New age chicks for better gut health?

Researchers at The University of Queensland are investigating the benefits of essential oils for animal welfare, productivity and sustainability in the Australian chicken meat industry.

“The most critical period in a broiler chick’s life is the first hours after hatching,” nutritional chemosensing scientist and former veterinarian, Eugeni Roura, from the Queensland Alliance for Agriculture and Food Innovation (QAAFI) said.

“This is when the young bird is more susceptible to environmental pathogens, yet its defences and its natural gut microflora are not well established,” Roura said.

With funding from AgriFutures Chicken Meat Program and the Department of Agriculture and Fisheries, the project’s leaders, Marta Navarro and Shahram Niknafs, are investigating if chicken embryos and hatchlings are better-equipped to fight disease-resistance by supplementation with essential oils sourced from Australian native plants.

Researchers are trialling tea tree oil, lemon myrtle, eucalypt, nerolina, niaouli, lemon myrtle, anise myrtle, eucalyptus, and Tasmanian native pepper.

“These have reported strong antioxidant or antimicrobial activities and have been extensively study here at UQ,” Navarro said. “We aim to develop a nutritional program to minimise disease in chicks to enhance productivity and sustainability.”

“This may open new possibilities to target non-desirable populations of bacteria in the chick’s gut while it is still in the egg,” she said.

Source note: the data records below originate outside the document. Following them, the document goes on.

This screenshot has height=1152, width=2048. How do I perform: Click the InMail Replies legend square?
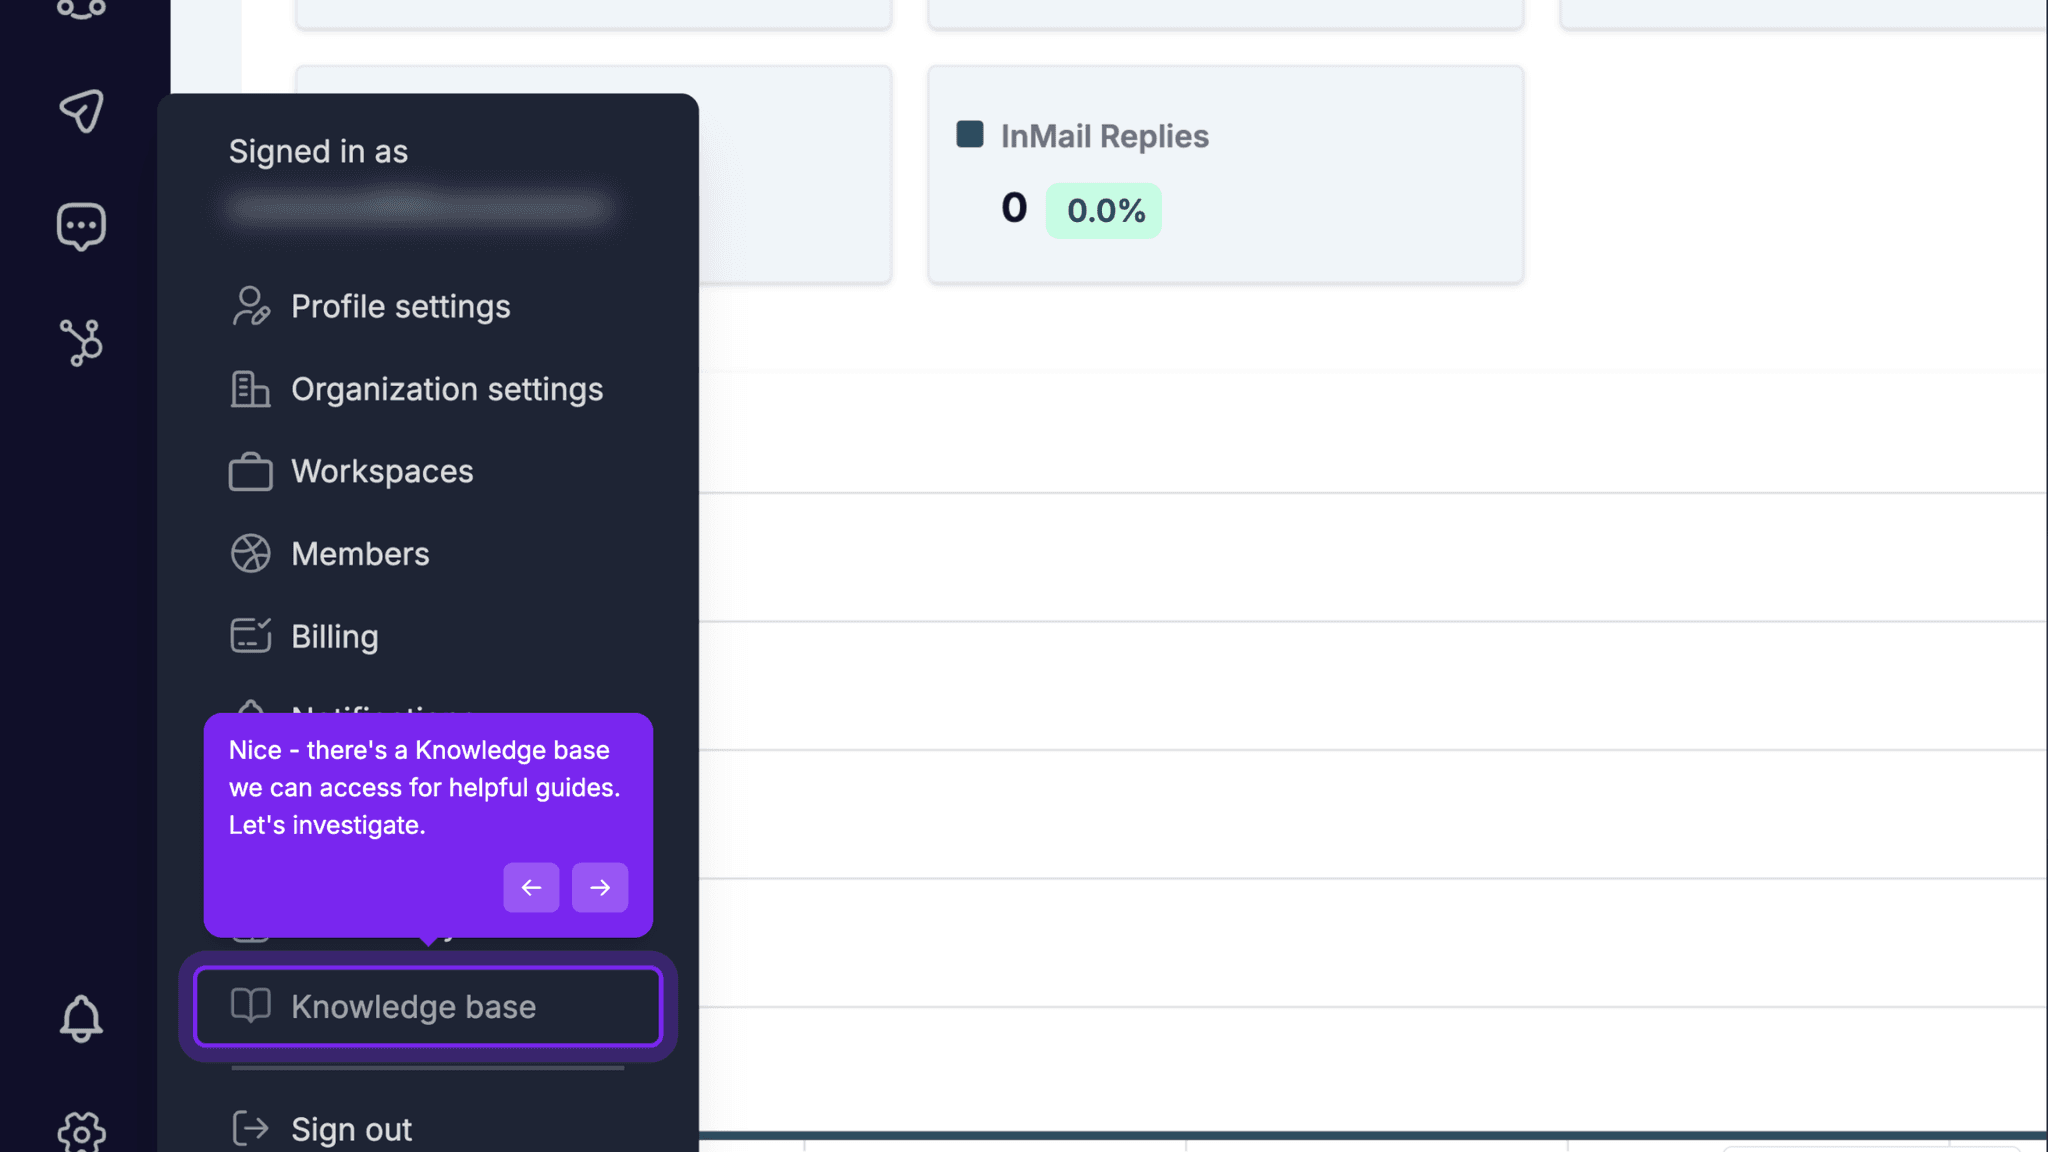pyautogui.click(x=968, y=134)
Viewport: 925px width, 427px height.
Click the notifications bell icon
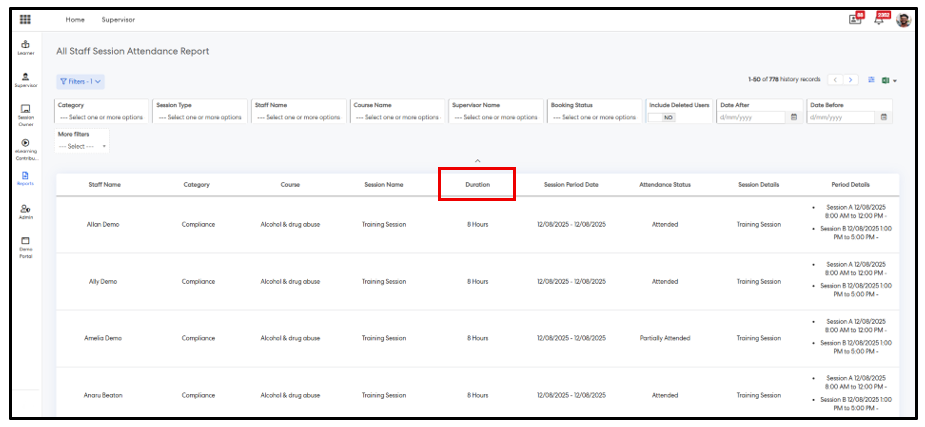[x=879, y=20]
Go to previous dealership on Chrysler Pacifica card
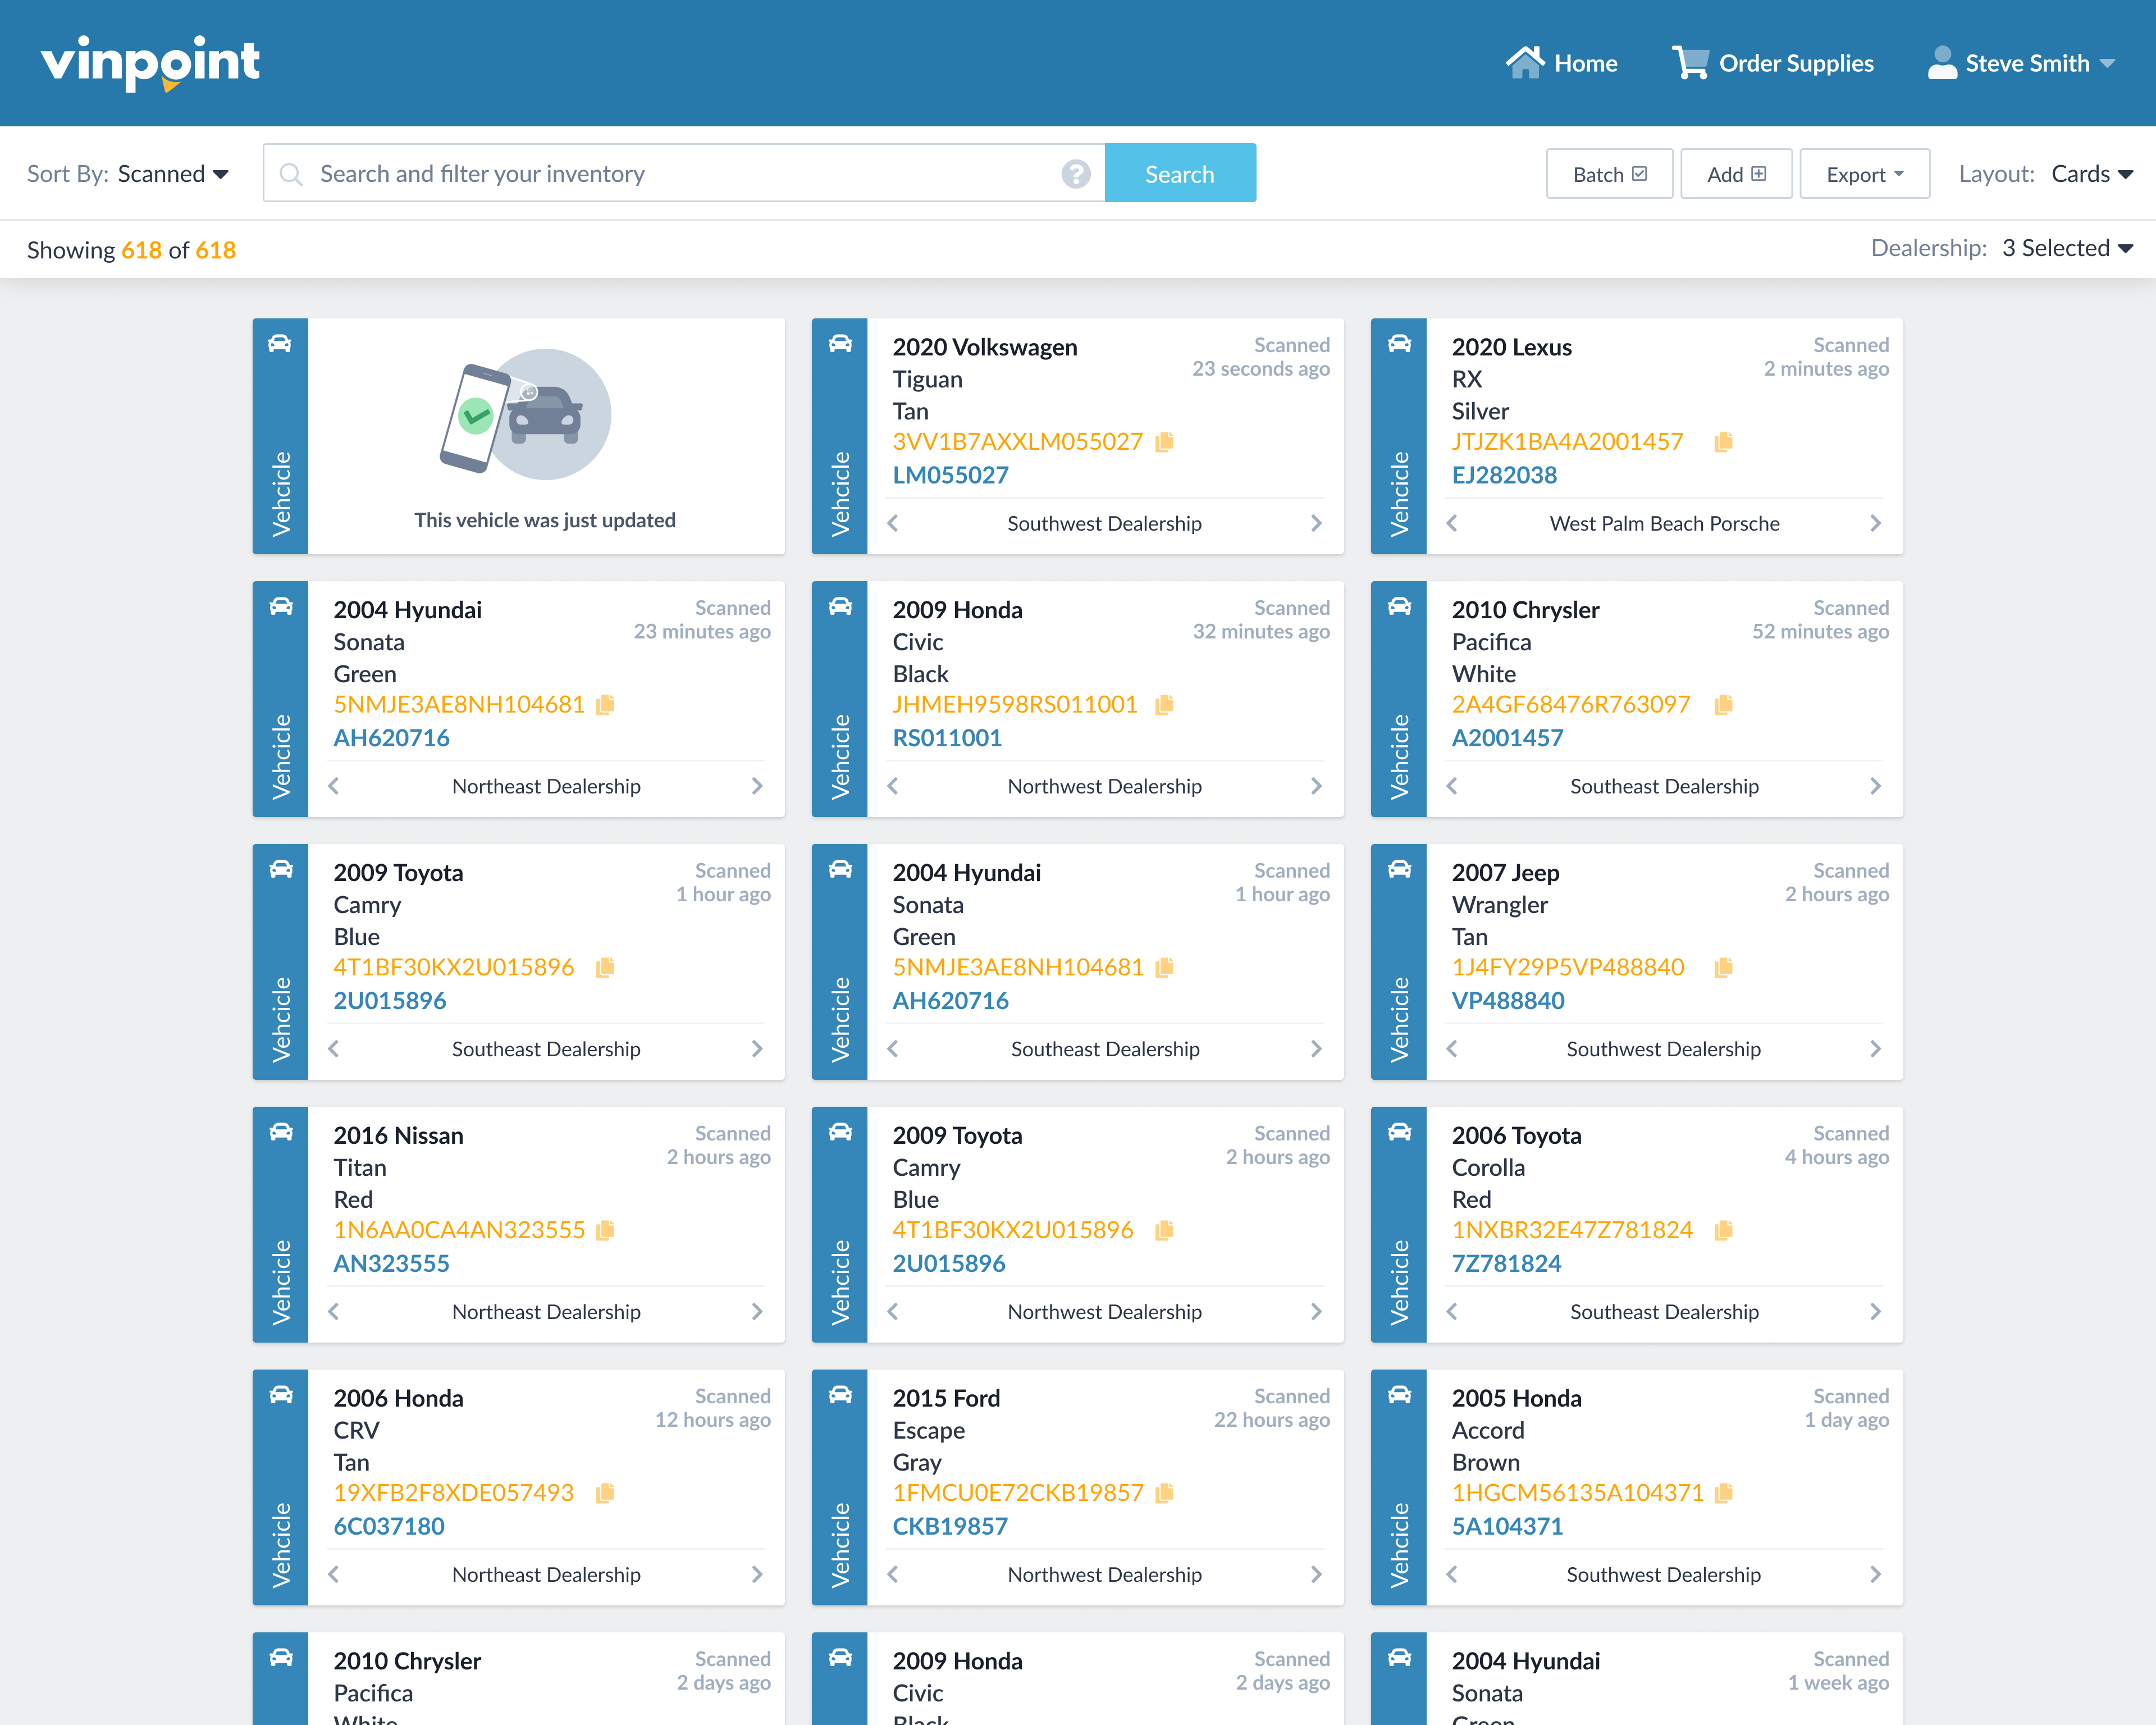This screenshot has height=1725, width=2156. pos(1452,786)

The researchers introduced essential oils into the diet of breeders in the chicken meat industry, to see if important essential oil compounds were transferred through to the egg – and, if so, does it provide any significant benefit for the embryos’ health and robustness?

In a chicken-or-the-egg scenario, another strategy involved direct injection of essential oils and nutrients into fertile eggs, using efficient and economical in-ovo injection technology.

Meat quality was not part of the scope of the project.

The researchers measured multiple parameters and indicators of gut health during trials including microbiome composition, growth, and overall embryo development and oxidation status during embryogenesis, the stage of development following fertilisation.

“Once hatched, we measure the chick’s growth and performance during the first 10-15 days of its life,” Navarro said. “At the end of the project, we will perform a trial with all the knowledge acquired during the project in commercial conditions.”

Navarro hopes the project will produce new information about the “amazing” properties of Australian oils.

“We think the project will deliver a dual benefit because the essential oils needed for poultry supplementation will be produced locally in Australia,” she said.